Nevertheless, both the contraction of the s(1/2) orbitals predicted by the Dirac equation, and the filled valence shell of Hg are the major causes for the odd physical properties of Hg. However, there are other effects that should be considered and the paper above is pretty clear on those.

Let me reformulate in order to make things clearer and more specific:

The reason for liquid Hg can be stated simply: the outer electrons of Hg (6s2) that participate in metallic bonds are "less available" to bonding (which might be observed for example by looking at binding energies of clusters of Hg, dimers, etc) then in other common metals, and hence the interaction between Hg atoms is much weaker compared to other metal-metal bonds. The explanation for the "less availability" of the 6s electrons is the contraction of the 6s orbitals, caused by the high speeds achieved by those electrons. This effect is promptly predicted by the Dirac equation.

Now, one would ask: what about Au? It has a 6s electron and it is a very stable solid metal, which means it forms strong metallic bonds with other gold atoms. The question then turns to be, what makes metallic bonds strong in gold and weak in Hg? And, here comes the indispensable valence shell argument: gold has only one electron in its 6s orbital, while Hg has two electrons in the 6s orbital. It turns out that this creates a large difference in bonding: we can use a simple qualitative molecular orbital argument to understand why. Let's imagine a simple picture of the bonding between two Au atoms, such that only the 6s electron of each atom contributes to the bonding. That being true, 2 MOs are formed in the process of bonding, and the 6s electron from each atom occupies the bonding orbital, while the antibonding MO is unoccupied. The bonding MO has a lower energy than the 6s orbitals, which stabilizes the dimer, while the antibonding has a higher energy than the 6s orbitals, making it unfavorable for a bond to form. For Au, as we just saw the 6s electrons would be in the bonding orbital and the metallic bond would be favorable. Now, this scheme is easily extendable for Hg, and the surprise here is that since the 6s of Hg has 2 electrons, in order for Hg to dimerize, 2 electrons from our simplified model would go to the bonding molecular orbital, while the other two would be in the antibonding molecular orbital. Therefore, the stabilizing effect generated by electrons in the bonding orbitals is now circumvented by the destabilization provoked by the two electrons in antibonding molecular orbitals. In these circumstances, the metallic bond would be unfavorable and the interaction between the Hg atoms will be weak, i.e., dispersion will probably dominate. By scaling these arguments to a much larger number of Hg atoms we can see that at room temperature solid Hg would not be stable, just like a bunch of other systems in which the constituents interact mainly via van der Waals forces.
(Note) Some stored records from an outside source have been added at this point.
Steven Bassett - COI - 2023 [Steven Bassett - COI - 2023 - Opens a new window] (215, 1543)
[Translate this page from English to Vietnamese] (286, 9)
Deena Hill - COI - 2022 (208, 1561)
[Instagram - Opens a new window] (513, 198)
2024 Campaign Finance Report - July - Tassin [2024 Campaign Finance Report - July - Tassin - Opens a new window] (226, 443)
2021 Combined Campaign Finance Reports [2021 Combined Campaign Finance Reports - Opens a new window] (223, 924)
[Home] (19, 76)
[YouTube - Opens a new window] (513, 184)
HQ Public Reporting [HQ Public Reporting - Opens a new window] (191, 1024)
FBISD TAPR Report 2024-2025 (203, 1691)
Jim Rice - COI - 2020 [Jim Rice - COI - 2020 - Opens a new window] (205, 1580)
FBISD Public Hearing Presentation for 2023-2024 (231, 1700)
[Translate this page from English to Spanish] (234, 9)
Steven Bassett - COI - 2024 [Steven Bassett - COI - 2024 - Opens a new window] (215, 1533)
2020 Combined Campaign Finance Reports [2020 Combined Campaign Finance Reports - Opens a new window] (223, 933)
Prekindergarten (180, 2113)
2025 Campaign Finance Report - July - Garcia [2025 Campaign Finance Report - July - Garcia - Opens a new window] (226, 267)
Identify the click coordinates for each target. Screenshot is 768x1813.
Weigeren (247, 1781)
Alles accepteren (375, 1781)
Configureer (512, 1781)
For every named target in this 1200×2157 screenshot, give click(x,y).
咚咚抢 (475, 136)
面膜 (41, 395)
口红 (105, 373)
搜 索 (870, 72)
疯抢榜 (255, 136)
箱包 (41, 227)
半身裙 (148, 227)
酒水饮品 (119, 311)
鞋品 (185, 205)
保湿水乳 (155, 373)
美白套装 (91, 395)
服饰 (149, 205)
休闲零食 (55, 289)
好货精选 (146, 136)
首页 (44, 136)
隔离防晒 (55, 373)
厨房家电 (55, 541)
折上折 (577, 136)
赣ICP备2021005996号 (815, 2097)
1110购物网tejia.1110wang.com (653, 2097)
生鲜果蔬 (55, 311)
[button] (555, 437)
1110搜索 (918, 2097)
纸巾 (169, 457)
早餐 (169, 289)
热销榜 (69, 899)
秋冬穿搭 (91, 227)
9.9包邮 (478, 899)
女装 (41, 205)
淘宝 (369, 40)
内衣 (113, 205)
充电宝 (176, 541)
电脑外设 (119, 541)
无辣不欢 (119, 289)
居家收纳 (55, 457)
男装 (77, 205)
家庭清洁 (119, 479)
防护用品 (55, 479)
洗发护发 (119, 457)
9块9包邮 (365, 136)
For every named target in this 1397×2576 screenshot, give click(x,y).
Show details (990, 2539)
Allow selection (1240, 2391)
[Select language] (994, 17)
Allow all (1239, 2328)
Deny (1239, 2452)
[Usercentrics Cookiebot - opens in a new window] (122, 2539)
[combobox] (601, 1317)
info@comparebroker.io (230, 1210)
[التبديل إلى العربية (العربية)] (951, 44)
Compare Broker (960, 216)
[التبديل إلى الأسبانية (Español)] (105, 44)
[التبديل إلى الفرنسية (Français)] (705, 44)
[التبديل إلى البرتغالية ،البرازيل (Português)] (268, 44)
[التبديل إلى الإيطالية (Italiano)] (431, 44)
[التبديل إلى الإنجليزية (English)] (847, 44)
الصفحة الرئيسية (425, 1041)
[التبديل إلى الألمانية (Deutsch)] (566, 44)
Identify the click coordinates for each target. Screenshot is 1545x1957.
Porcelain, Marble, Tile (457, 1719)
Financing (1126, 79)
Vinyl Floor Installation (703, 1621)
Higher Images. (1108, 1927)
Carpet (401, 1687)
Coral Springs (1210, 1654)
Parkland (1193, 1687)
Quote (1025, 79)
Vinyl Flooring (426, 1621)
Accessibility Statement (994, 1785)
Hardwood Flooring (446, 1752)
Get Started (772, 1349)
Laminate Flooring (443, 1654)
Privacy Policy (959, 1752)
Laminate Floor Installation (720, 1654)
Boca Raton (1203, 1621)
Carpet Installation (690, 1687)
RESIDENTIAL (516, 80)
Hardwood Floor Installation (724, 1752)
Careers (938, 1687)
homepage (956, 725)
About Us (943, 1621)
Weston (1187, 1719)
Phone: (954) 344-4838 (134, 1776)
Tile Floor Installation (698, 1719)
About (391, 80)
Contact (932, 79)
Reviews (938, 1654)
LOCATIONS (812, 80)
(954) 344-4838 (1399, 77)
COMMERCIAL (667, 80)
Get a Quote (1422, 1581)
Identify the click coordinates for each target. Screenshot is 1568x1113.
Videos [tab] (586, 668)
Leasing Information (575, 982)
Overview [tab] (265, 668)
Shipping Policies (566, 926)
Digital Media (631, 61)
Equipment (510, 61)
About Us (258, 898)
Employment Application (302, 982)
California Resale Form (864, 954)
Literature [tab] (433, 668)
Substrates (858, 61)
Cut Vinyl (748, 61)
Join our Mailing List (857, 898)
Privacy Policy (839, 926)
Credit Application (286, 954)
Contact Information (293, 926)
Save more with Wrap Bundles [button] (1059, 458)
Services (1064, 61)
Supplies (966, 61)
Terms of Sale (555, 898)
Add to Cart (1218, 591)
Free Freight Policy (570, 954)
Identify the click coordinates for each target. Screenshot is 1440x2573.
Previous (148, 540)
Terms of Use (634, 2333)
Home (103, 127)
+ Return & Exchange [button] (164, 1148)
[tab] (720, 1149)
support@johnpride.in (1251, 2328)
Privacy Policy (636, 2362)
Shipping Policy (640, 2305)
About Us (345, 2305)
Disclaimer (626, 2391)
A question that might arise from the analysis above is why cadmium or zinc which have 5s and 4s orbitals filled are solids at room temperature, and the reason is that in this case the s orbitals do not suffer appreciable relativistic contraction, and therefore it is not unfavorable for these atoms to generate solids in which those electrons participate in metallic bonds. We can note that Hg(2+)-Hg(2+) is a quite stable ion in which the Hg(2+) also have filled shells (though the 6s orbitals are unoccupied now). The reason for this last case is that the most external valence subshell is the 5d, with 10 electrons. This subshell is much more diffuse than the 6s shell and the relativistic effects are opposite, i.e., the d orbitals are extended compare to the non-relativistic case, and hence the electrons would be more easily engaged in interionic bonding, even if they are held by dispersion forces only, since the polarizability of Hg2+ is much larger compared to Hg.

The arguments above were derived from a simplified model, but others more complex based on those might be easily derived. I know that there are weak spots, but as noted in my comments, experimental facts and calculations converge with those explanations, and the paper referenced above shows part of this in more depth, and even explains other interesting relativistic effects such as the "inert pair effect" that general chemistry professors love to talk about, but in most of the times, do not know what it really is.